── Entries shown

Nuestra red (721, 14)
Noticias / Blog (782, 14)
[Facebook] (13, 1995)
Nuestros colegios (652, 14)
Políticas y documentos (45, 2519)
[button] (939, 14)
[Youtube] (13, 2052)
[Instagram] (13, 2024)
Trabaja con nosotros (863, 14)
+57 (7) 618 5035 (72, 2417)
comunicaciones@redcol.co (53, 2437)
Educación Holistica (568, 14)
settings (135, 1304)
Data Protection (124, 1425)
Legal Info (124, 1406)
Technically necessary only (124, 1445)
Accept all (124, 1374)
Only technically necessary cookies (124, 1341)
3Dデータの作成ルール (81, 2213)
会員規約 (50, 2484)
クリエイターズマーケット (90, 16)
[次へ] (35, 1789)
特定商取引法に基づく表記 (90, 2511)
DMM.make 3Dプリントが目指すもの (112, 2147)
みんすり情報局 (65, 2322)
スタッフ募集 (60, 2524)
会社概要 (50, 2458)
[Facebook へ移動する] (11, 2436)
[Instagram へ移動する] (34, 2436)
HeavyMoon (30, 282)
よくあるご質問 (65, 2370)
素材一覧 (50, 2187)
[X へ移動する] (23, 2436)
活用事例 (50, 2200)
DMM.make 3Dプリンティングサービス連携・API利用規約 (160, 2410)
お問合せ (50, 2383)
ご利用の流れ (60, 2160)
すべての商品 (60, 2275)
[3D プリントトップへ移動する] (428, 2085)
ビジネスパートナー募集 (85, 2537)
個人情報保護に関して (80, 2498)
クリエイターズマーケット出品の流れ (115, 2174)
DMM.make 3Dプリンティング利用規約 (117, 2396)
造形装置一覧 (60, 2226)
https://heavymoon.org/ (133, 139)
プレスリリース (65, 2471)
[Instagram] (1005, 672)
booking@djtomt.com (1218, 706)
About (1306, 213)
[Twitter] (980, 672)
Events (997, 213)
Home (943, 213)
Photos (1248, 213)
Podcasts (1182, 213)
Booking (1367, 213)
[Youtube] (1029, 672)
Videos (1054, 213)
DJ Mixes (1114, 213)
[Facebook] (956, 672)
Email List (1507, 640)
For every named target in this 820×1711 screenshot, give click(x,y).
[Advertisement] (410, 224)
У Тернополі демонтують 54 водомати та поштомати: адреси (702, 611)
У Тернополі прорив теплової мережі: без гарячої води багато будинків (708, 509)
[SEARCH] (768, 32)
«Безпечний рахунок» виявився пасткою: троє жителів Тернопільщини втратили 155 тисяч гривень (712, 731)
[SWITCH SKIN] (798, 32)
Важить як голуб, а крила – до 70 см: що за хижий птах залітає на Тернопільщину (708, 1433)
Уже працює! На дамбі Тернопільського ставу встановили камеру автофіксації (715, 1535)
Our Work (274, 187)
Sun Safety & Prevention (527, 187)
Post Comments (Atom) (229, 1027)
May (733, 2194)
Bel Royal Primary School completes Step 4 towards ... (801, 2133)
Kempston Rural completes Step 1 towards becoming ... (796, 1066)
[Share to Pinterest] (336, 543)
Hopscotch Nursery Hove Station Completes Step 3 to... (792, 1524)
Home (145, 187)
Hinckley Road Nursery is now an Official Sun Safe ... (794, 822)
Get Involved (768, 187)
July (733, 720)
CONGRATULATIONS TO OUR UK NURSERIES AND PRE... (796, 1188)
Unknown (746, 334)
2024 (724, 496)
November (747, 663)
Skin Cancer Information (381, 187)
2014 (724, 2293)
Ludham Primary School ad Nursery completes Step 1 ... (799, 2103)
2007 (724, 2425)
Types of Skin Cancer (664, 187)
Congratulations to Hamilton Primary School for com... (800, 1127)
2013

────

Type out the records again exactly, line for line.

Nuestra red (721, 14)
Noticias / Blog (782, 14)
[Facebook] (13, 1995)
Nuestros colegios (652, 14)
Políticas y documentos (45, 2519)
[button] (939, 14)
[Youtube] (13, 2052)
[Instagram] (13, 2024)
Trabaja con nosotros (863, 14)
+57 (7) 618 5035 (72, 2417)
comunicaciones@redcol.co (53, 2437)
Educación Holistica (568, 14)
settings (135, 1304)
Data Protection (124, 1425)
Legal Info (124, 1406)
Technically necessary only (124, 1445)
Accept all (124, 1374)
Only technically necessary cookies (124, 1341)
3Dデータの作成ルール (81, 2213)
会員規約 (50, 2484)
クリエイターズマーケット (90, 16)
[次へ] (35, 1789)
特定商取引法に基づく表記 (90, 2511)
DMM.make 3Dプリントが目指すもの (112, 2147)
みんすり情報局 (65, 2322)
スタッフ募集 (60, 2524)
会社概要 (50, 2458)
[Facebook へ移動する] (11, 2436)
[Instagram へ移動する] (34, 2436)
HeavyMoon (30, 282)
よくあるご質問 (65, 2370)
素材一覧 (50, 2187)
[X へ移動する] (23, 2436)
活用事例 (50, 2200)
DMM.make 3Dプリンティングサービス連携・API利用規約 (160, 2410)
お問合せ (50, 2383)
ご利用の流れ (60, 2160)
すべての商品 (60, 2275)
[3D プリントトップへ移動する] (428, 2085)
ビジネスパートナー募集 (85, 2537)
個人情報保護に関して (80, 2498)
クリエイターズマーケット出品の流れ (115, 2174)
DMM.make 3Dプリンティング利用規約 (117, 2396)
造形装置一覧 (60, 2226)
https://heavymoon.org/ (133, 139)
プレスリリース (65, 2471)
[Instagram] (1005, 672)
booking@djtomt.com (1218, 706)
About (1306, 213)
[Twitter] (980, 672)
Events (997, 213)
Home (943, 213)
Photos (1248, 213)
Podcasts (1182, 213)
Booking (1367, 213)
[Youtube] (1029, 672)
Videos (1054, 213)
DJ Mixes (1114, 213)
[Facebook] (956, 672)
Email List (1507, 640)
For every named target in this 820×1711 screenshot, give click(x,y).
[Advertisement] (410, 224)
У Тернополі демонтують 54 водомати та поштомати: адреси (702, 611)
У Тернополі прорив теплової мережі: без гарячої води багато будинків (708, 509)
[SEARCH] (768, 32)
«Безпечний рахунок» виявився пасткою: троє жителів Тернопільщини втратили 155 тисяч гривень (712, 731)
[SWITCH SKIN] (798, 32)
Важить як голуб, а крила – до 70 см: що за хижий птах залітає на Тернопільщину (708, 1433)
Уже працює! На дамбі Тернопільського ставу встановили камеру автофіксації (715, 1535)
Our Work (274, 187)
Sun Safety & Prevention (527, 187)
Post Comments (Atom) (229, 1027)
May (733, 2194)
Bel Royal Primary School completes Step 4 towards ... (801, 2133)
Kempston Rural completes Step 1 towards becoming ... (796, 1066)
[Share to Pinterest] (336, 543)
Hopscotch Nursery Hove Station Completes Step 3 to... (792, 1524)
Home (145, 187)
Hinckley Road Nursery is now an Official Sun Safe ... (794, 822)
Get Involved (768, 187)
July (733, 720)
CONGRATULATIONS TO OUR UK NURSERIES AND PRE... (796, 1188)
Unknown (746, 334)
2024 (724, 496)
November (747, 663)
Skin Cancer Information (381, 187)
2014 (724, 2293)
Ludham Primary School ad Nursery completes Step 1 ... (799, 2103)
2007 (724, 2425)
Types of Skin Cancer (664, 187)
Congratulations to Hamilton Primary School for com... (800, 1127)
2013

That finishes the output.